▶ _FRAGMENTO DE LECTURA_:
-----

Texto de Catálogo. Variaciones Dalton, 2023
Shown at La Madraza. Centro de Cultura Contemporánea de la Universidad de Granada
A rose is a rose is a rose is a rose. Gertrude Stein (1913)
A rat is a rat is a rat is a rat. William Burroughs (1959)
Campbell, Campbell, Campbell, Campbell. Michel Foucault (1973)
En 1957, la poeta Wisława Szymborska escribía los siguientes versos: «Nada ocurre dos veces / y no ocurrirá»[1]. De ser esto cierto, tampoco se puede repetir la misma palabra, ni articular la lengua exactamente igual para pronunciarla: no se puede decir lo mismo dos veces. Ni tres. Ni cuatro. Toda copia está condenada a ser un original en su derecho propio y toda repetición será entonces una forma encubierta de producir variaciones. Así, una palabra escrita cuatro veces es en realidad una variación de significaciones de esa misma palabra.

-----

▶ _EXTRACTO DE DATOS_:
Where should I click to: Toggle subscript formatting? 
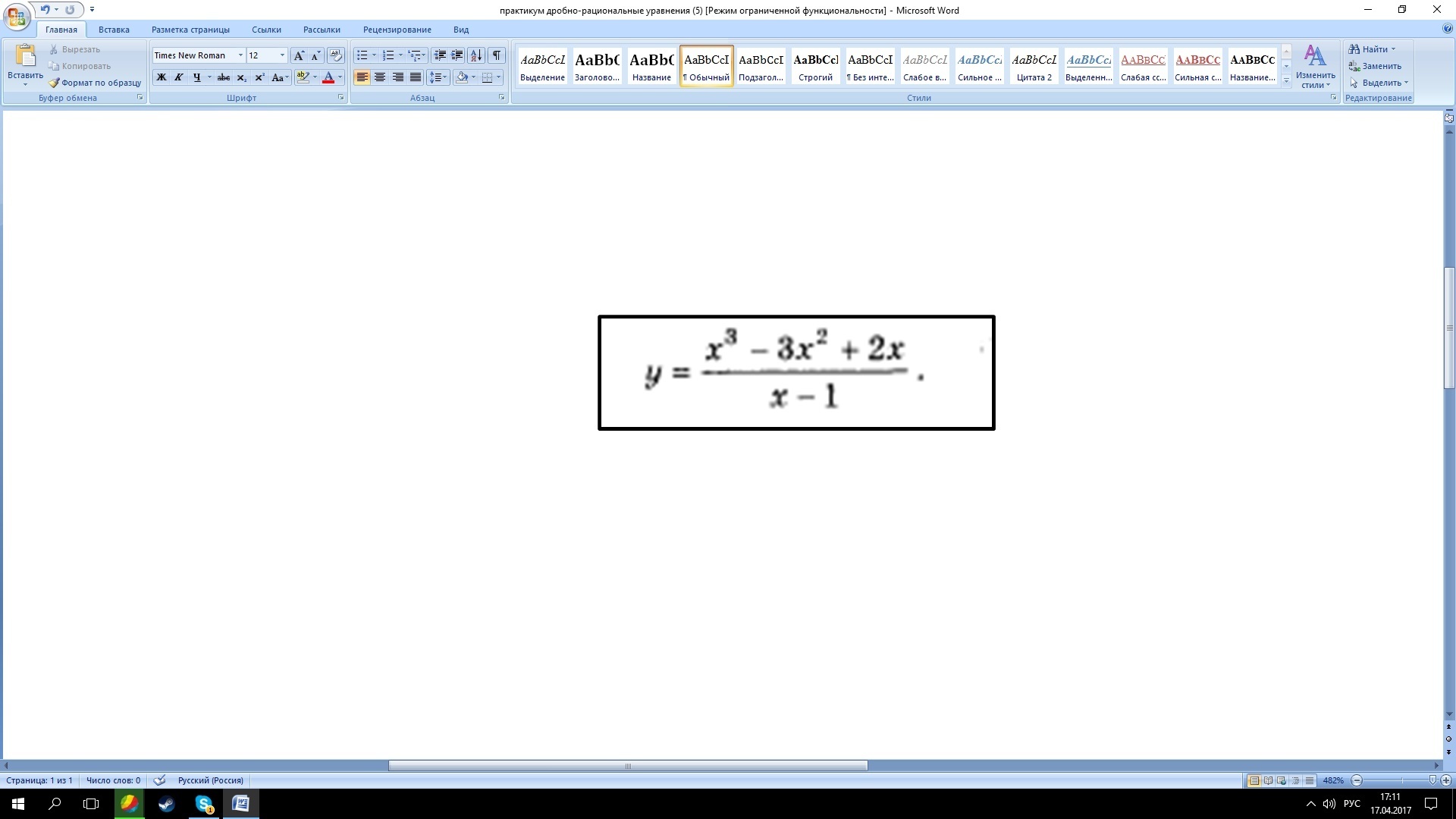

-----

▶ _EJERCICIOS_:
- 1) Repite del fragmento de lectura todo lo que va desde «Campbell, Campbell, Campbell, Campbell.» hasta «esa misma palabra.», sin cambiar nada.
- 2) Indica en qué año escribía la poeta Wisława Szymborska los versos citados en el fragmento de lectura.

▶ _SOLUCIONES COMPLETAS_:
- 1)
Campbell, Campbell, Campbell, Campbell. Michel Foucault (1973)
En 1957, la poeta Wisława Szymborska escribía los siguientes versos: «Nada ocurre dos veces / y no ocurrirá»[1]. De ser esto cierto, tampoco se puede repetir la misma palabra, ni articular la lengua exactamente igual para pronunciarla: no se puede decir lo mismo dos veces. Ni tres. Ni cuatro. Toda copia está condenada a ser un original en su derecho propio y toda repetición será entonces una forma encubierta de producir variaciones. Así, una palabra escrita cuatro veces es en realidad una variación de significaciones de esa misma palabra.

- 2) En 1957.